This is a copy of the Devon Couynty Council page where they put up the song I sent them several years ago.

Their full Tavistock page

Their full Goosey Fair Page
 
 

Our thanks to Dick Bolt of Bowie, MD, USA (half way between Washington , DC & Annapolis, MD), who works for
NASA, for the words of a song about the Goosey Fair. He believes it was written in the early 1920s for a pantomime in
Plymouth:

       Tis just a month come Friday next, Bill Champerdown and me,
       Us traipsed across old Darty Moor the Goosey Fair to see,
       Us made ourselves quite fiddy, us greased and oiled our hair,
       Then off us goes in our Sunday clothes behind old Bill's grey mare.
       Us smelled thic sage and onion 'alf a mile from Whitchurch Down,
       And didn't us 'ave a blow out when us come into the town,
       And there us met Ned Hannoford, Jan Steer and Nicky Square,
       And it seemed to we all Devon must be to Tavistock Goosey Fair,

       Chorus:
       And its oh, and where be a-going,
       And what be a-doing of there,
       Heave down your prong and stamp along,
       To Tavistock Goosey Fair.

       Us went to see the 'osses and the 'effers and the yaws,
       Us went on all them roundabouts and into all the shows,
       And then it started raining and blowing in our face,
       So off us goes down to the Rose to 'ave a dish of tay.
       And then us had a sing song and the folks kept dropping in,
       And what with one an' t'other, well, us had a drop of gin,
       And what with one an' t'other, us didn't seem to care,
       Whether us was to Bellever Tor or Tavistock Goosey Fair.
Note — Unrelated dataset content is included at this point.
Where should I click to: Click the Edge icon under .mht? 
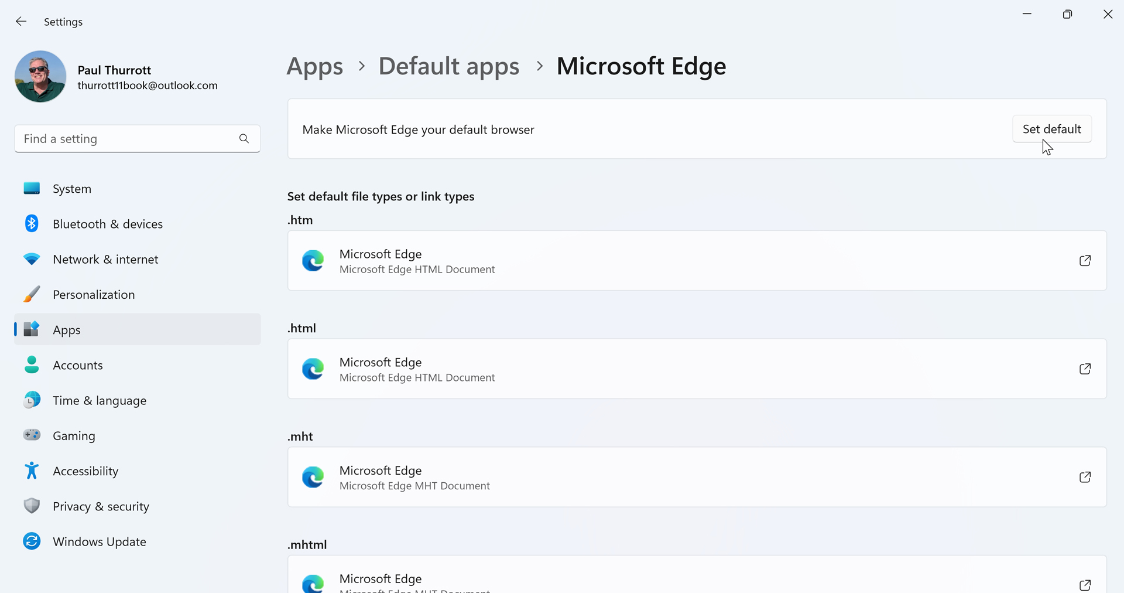pos(313,478)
       'Twere raining streams and dark as pitch when us trotted 'ome that night,
       An' when us got past Merrivale Bridge, our mare, 'er took a fright,
       Says I to Bill, "Be careful, you'll 'ave us in them drains,"
       Says 'e to me, "Cor bugger," says 'e, "why 'aven't you got the reins,"
       Just then the mare ran slap against a whacking gurt big stone,
       'Er kicked the trap to flibbits and 'er trotted off alone,
       And when it come to reckoning, 'tweren't no use standing there,
       Us 'ad to traipse 'ome thirteen mile from Tavistock Goosey Fair.